Sie verfolgen angespannt die Chronik eines angekündigten Krieges. Rund 5.000 Iraker leben in Berlin – darunter Kurden und Araber, Schiiten und Sunniten. Sie alle fürchten die lange Hand des Diktators, den Krieg und die Vorurteile der Nachbarn. „Wer hier ist, ist gegen Saddam“

„Wir sind hier die Zielscheiben von Saddam Husseins Agenten“„Na, was machen eure Chemiewaffen?“ – „Welche? Die, die ihr geliefert habt?“

von ADRIENNE WOLTERSDORF

Suhad spricht leise. Geschickt kombiniert sie ihre wenigen Worte Deutsch zu immer neuen Sätzen. Leise sein, geschickt sein. So musste ihr Leben laufen in den letzten 24 Jahren. Nachdem sie ein einziges Mal laut war und sich in ihrer Heimat Irak engagierte, für die Rechte der Frauen, für eine gerechte Politik. Danach blieb nur noch die Flucht. Aus Bagdad, nach Bulgarien, nach Syrien, in die Tschechoslowakei, die den irakischen Flüchtlingen einst Schutz gewährte, und schließlich Deutschland. Dort landete Suhad vor 13 Jahren mit zweien ihrer drei Kinder im Münsterland.
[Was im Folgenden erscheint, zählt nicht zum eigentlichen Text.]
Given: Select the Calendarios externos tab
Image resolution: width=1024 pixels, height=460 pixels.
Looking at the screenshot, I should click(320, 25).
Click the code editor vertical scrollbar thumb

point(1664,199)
Die einstige Gerichtsbeamtin schlug sich durch mit Putzen, Kinder betreuen, Fließbandarbeit. Dreizehn Jahre lang Münsterland, kein Tag davon ohne Hoffnung auf Rückkehr in die Heimat. „Ich fühlte mich so isoliert“, meint Suhad. Deshalb zog sie vor wenigen Wochen nach Berlin. Hier will sie sich engagieren, so gut es geht. Vor allem für irakische Frauen. Sie möchte sich nicht fotografieren lassen, auch ihren wirklichen Namen verrät sie nicht, denn ihr ältester Sohn lebt noch im Irak.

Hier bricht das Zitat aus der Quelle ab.